Vera Magalhães: Apagão de janeiro

Primeiro mês do ano mostrou governo preso a suas próprias crises.
Foto: Marcos Corrêa/PR
Foto: Marcos Corrêa/PR

Primeiro mês do ano mostrou governo preso a suas próprias crises

O Congresso retoma suas atividades nesta semana ainda sem saber qual a estratégia do governo para a reforma tributária, sem perspectiva de receber a proposta de emenda à Constituição da reforma administrativa e sem um projeto do Executivo para equacionar o financiamento da educação básica a partir de 2021.

Janeiro ficou para trás e foi gasto, em Brasília, por apagões gerenciais do governo em várias áreas vitais para a população, crises palacianas vulgares e desnecessárias e o surgimento da velha e boa mamata por parte de aliados de Jair Bolsonaro, que propagandeava que ia acabar com essa velha prática da política, mas uma vez eleito passou a condescender com ela, a depender da lealdade e da proximidade de quem a pratica.

O que se viu no primeiro mês do ano não condiz com as elevadas expectativas que empresariado, mercado, produtores rurais e analistas têm para 2020: de mais reformas, crescimento acima de 2,5% ao ano, geração de empregos em ritmo mais acelerado e reforço na política do ministro Paulo Guedes de contenção do gasto público e ajuste fiscal paulatino, que foi bem sucedida no primeiro ano, mas enfrentará desafios adicionais neste.

Além disso, é necessário observar os ventos do mundo, e o que eles sopram neste início de ano é uma emergência global com o surto do novo coronavírus, cujo impacto na economia ainda é impossível de mensurar, mas que certamente afetará as exportações brasileiras.

Diante de um cenário internacional cada vez mais complexo e da importância de uma agenda econômica difícil de implementar, era de se esperar que o presidente e seus ministros estivessem focados nos assuntos importantes, e que iniciassem desde antes da volta do recesso a tão fundamental quanto negligenciada articulação política com o Legislativo.

Mas não foi isso que se viu no mês que passou. O Ministério da Educação brindou o País com uma lambança no Enem e no Sisu que não se sabe ainda se terminou. O secretário de ensino superior pegou o boné e deixou o cargo pouco depois do lançamento do Future-se, projeto que já pode ser “redesenhado” sem nem ter sido implementado. E a saída para a substituição do Fundeb é discutida pelo Congresso com o Ministério da Economia, porque o MEC simplesmente não é um interlocutor naquela que é a decisão mais importante para o financiamento da educação básica.
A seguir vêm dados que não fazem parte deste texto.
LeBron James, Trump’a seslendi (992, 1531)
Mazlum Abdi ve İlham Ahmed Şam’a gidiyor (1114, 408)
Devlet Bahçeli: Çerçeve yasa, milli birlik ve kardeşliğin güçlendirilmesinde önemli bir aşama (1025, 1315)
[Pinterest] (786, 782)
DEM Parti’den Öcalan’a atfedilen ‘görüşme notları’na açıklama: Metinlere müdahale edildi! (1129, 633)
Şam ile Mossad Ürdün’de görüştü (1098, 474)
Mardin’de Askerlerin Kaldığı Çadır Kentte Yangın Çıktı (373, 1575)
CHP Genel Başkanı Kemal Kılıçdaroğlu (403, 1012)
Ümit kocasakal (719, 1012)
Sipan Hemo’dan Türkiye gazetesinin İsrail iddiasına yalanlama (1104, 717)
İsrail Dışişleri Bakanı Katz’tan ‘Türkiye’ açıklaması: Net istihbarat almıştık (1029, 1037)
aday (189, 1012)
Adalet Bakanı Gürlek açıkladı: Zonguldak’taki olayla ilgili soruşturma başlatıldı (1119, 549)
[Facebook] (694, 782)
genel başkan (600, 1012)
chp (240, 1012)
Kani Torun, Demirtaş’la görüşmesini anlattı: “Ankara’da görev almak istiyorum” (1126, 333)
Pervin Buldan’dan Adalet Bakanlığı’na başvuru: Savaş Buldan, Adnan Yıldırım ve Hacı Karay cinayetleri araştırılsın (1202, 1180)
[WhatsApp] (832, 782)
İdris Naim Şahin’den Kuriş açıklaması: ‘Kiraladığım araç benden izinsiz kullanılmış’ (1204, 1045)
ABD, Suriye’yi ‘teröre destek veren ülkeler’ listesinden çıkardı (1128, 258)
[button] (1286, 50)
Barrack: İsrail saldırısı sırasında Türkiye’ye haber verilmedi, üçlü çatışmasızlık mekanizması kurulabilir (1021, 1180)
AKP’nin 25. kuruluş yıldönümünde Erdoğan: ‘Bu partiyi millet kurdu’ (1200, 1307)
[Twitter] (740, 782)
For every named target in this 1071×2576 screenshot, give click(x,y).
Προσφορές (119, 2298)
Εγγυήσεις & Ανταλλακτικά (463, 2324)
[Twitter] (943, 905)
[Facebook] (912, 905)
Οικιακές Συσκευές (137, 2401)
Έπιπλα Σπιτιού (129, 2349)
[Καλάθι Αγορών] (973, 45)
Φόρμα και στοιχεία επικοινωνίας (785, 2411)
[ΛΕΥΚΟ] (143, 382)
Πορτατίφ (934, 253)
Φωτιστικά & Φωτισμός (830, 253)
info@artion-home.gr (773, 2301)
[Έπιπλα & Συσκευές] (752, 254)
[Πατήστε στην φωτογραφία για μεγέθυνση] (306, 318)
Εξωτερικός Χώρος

Mas o ministro Abraham Weintraub segue prestigiado junto a Bolsonaro. Ganhou uma fotinho no Twitter ao lado do presidente no fechamento da semana como sinal de que escapou do paredão. Tão previsível quanto desalentador, por ser um indicativo claro de que mérito não é critério para a nomeação e substituição de ministros neste governo, e sim uma lealdade baseada em mistificação, ideologia barata e promoção de guerra cultural.

Com essa régua, não causa espanto que o episódio da demissão, recontratação e “redemissão” de Vicente Santini, ex-assessor da Casa Civil que usava a FAB para conhecer o mundo, tenha virado um pretexto para fritar Onyx Lorenzoni, que estava de férias. Era necessário um bode expiatório quando a mamata do amigo da família Bolsonaro ficou pública.

O ministro perdeu o PPI, plano de parcerias e concessões, não porque a lógica sempre ditou que ele seja da Economia, mas como castigo e humilhação pública. De novo, competência não é o critério.

Filas no INSS e no Bolsa Família, intervenção na política ambiental depois da evidência internacional de fracasso na área e a desnecessária pinimba com o ministro da Justiça, Sergio Moro, foram outros legados de janeiro. Nesse quadro, os humores do Congresso na volta não tendem a favorecer a hercúlea tarefa de Paulo Guedes, que virou o ministro faz-tudo. Até quando ele vai segurar?